------ MATERIAL FOR THE TASK ------

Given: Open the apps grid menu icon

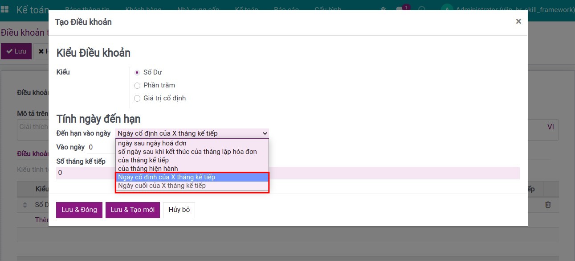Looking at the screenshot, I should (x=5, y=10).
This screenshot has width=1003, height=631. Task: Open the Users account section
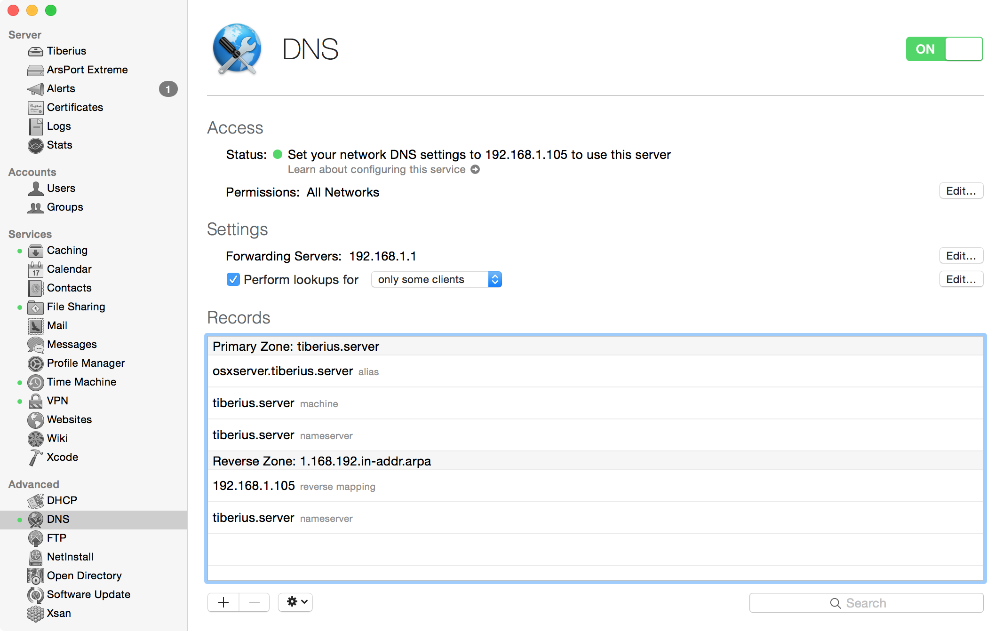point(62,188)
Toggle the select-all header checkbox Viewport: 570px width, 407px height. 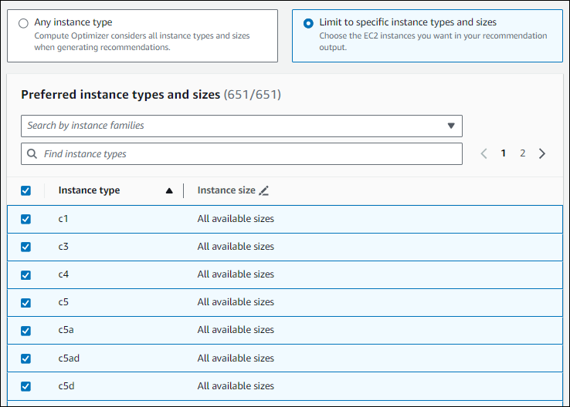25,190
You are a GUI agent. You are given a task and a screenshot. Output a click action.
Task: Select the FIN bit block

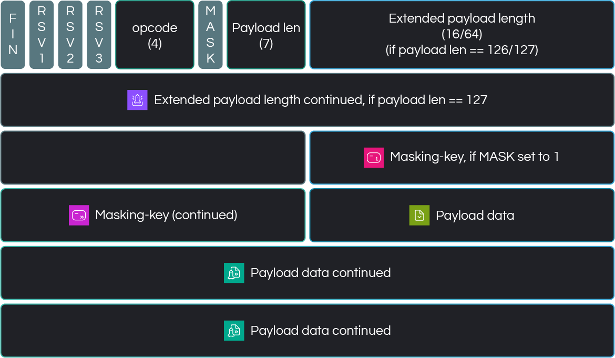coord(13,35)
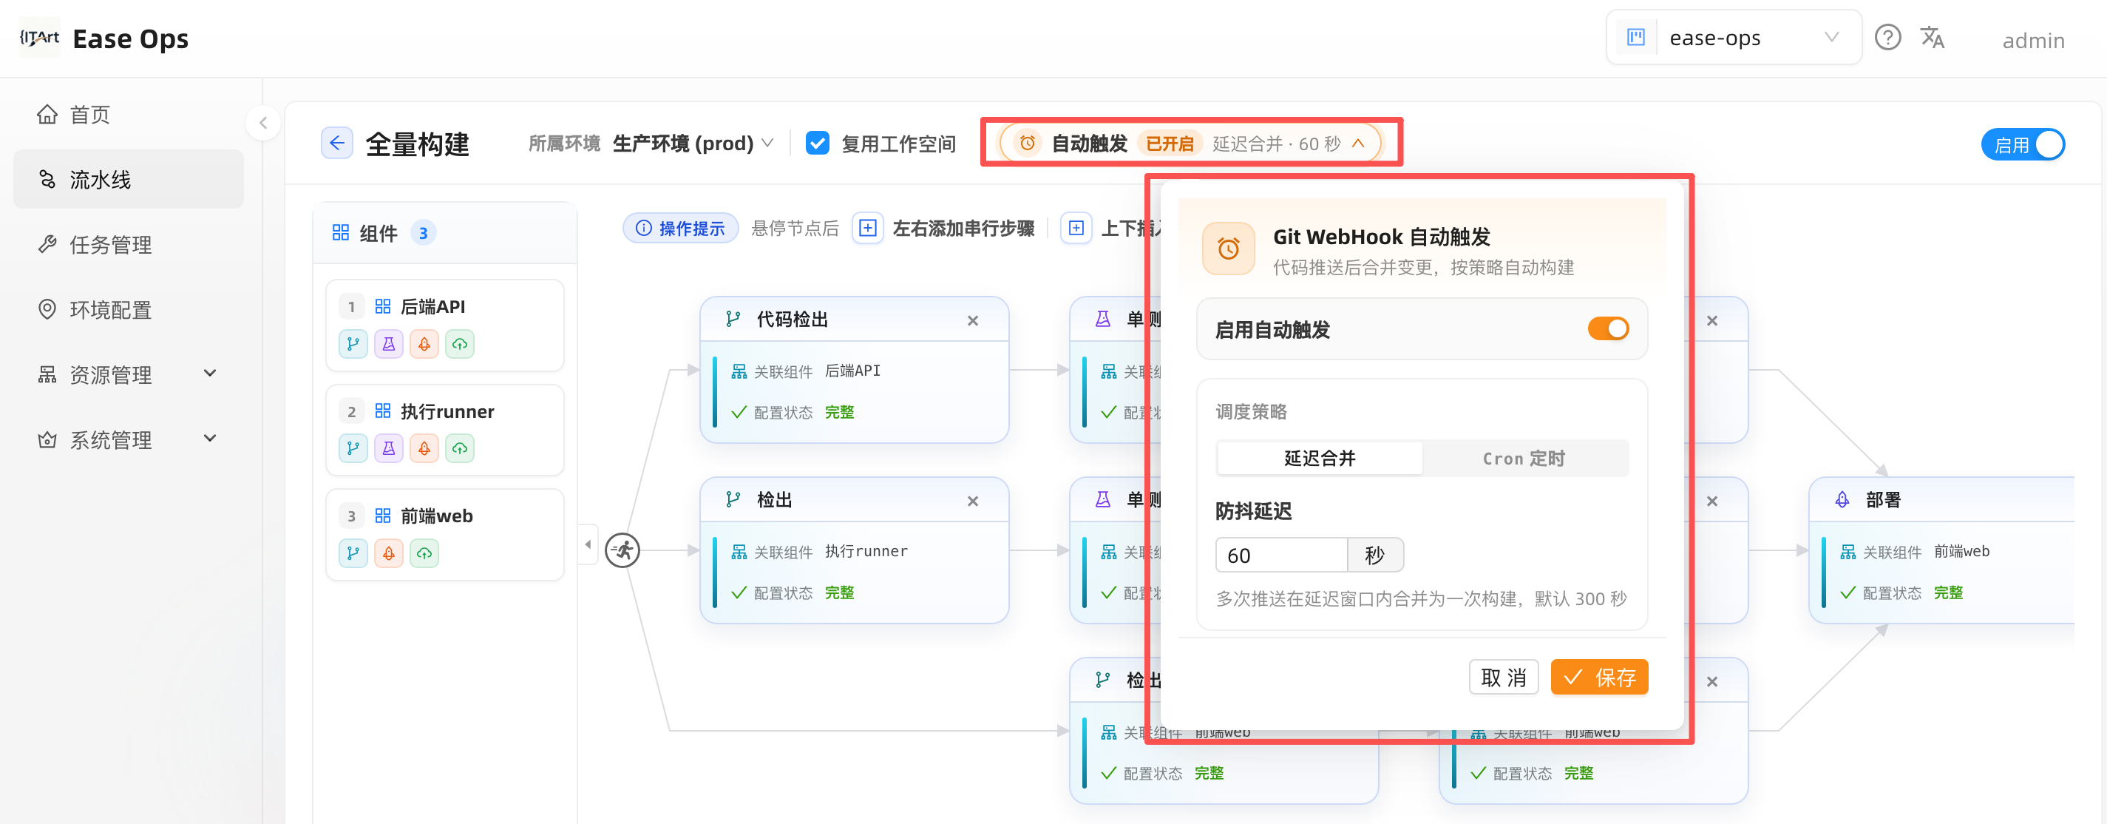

------

EXERCISE AIM: Copy the listing above word for word, starting at the line that contains "You are a GUI" and ending at the end of the listing. Leave the pictures out of your copy.

THE COMPLETED TASK:
You are a GUI agent. You are given a task and a screenshot. Output a click action.
Task: Select the FIN bit block

coord(13,35)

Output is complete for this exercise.